◆ Task requirements:
Transcribe the lines exactly, beginning with the one that contains "800x600 pixels." and ending with the final line of the records. Do not transcribe pictures.

⁂

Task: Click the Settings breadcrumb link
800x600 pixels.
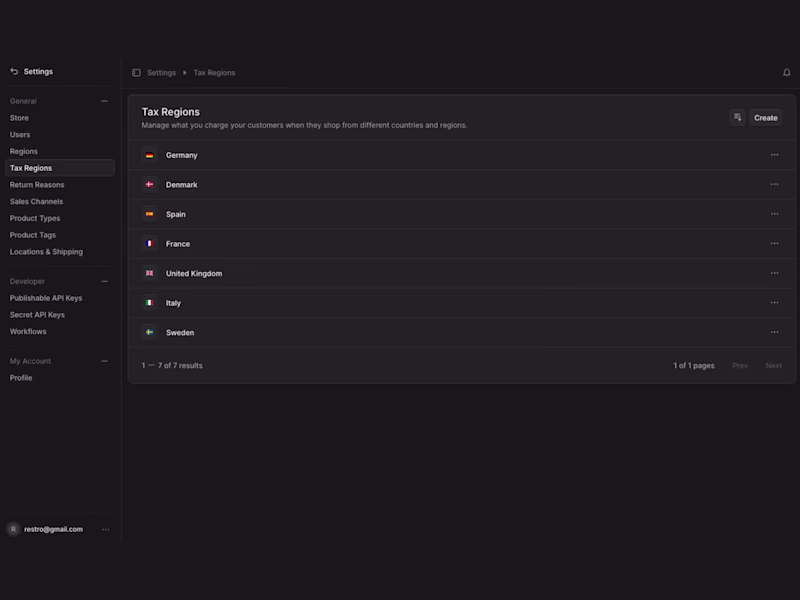Action: 161,73
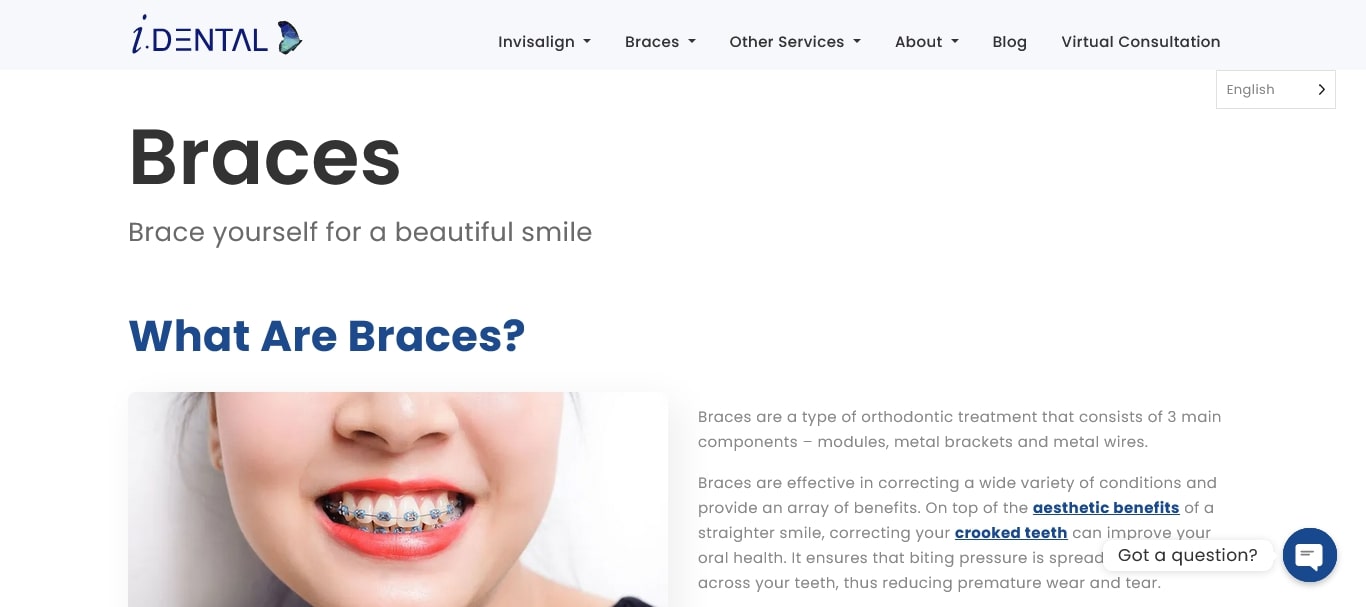The height and width of the screenshot is (607, 1366).
Task: Click the Invisalign caret arrow
Action: [587, 42]
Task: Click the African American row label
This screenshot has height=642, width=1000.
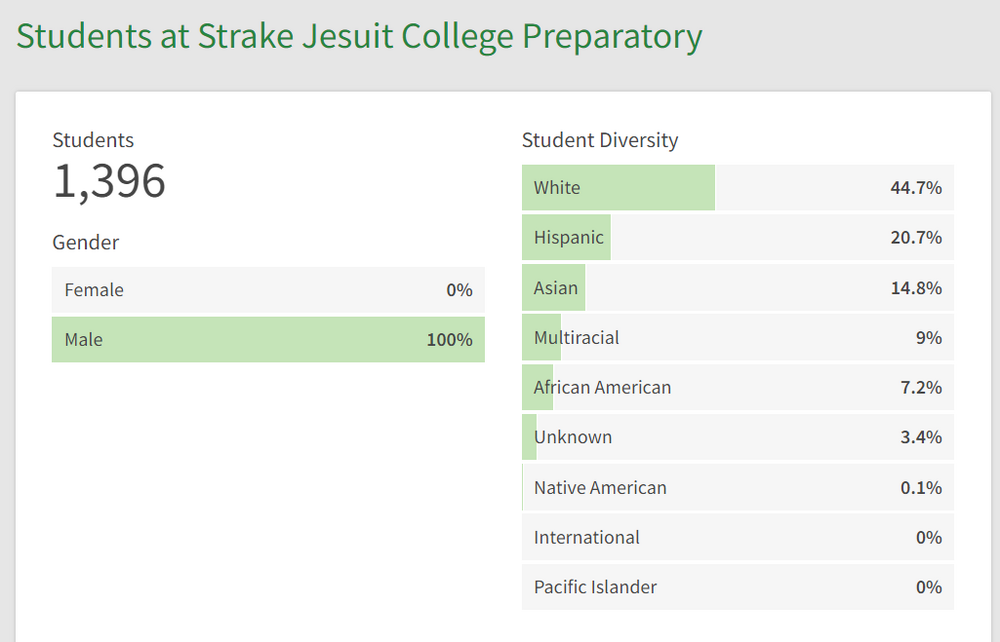Action: click(602, 387)
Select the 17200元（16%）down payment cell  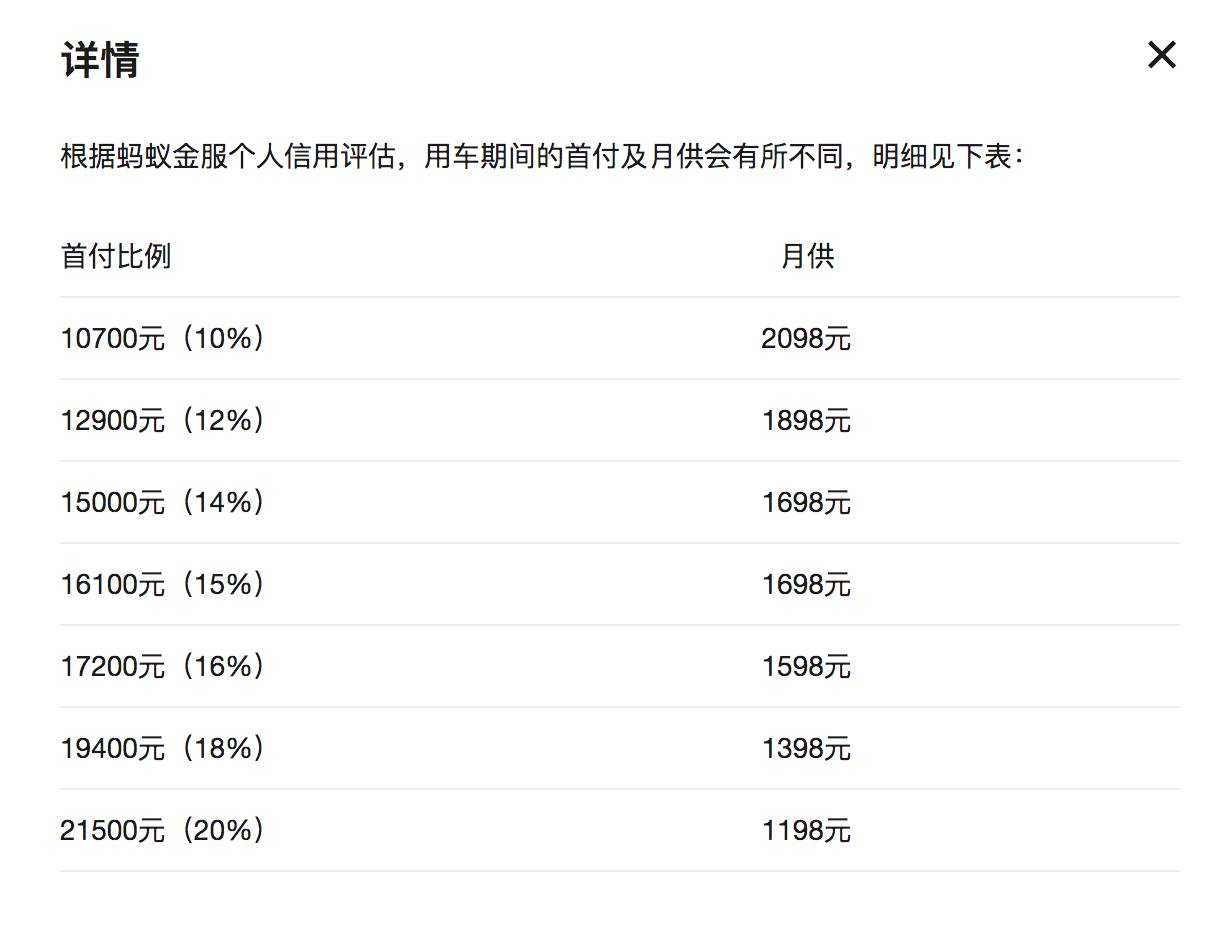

⁂

◆ Solution:
800x600 pixels.
Action: 161,73
The height and width of the screenshot is (607, 1366).
Task: Click the Invisalign caret arrow
Action: [587, 42]
Task: Click the African American row label
This screenshot has height=642, width=1000.
Action: click(602, 387)
Select the 17200元（16%）down payment cell  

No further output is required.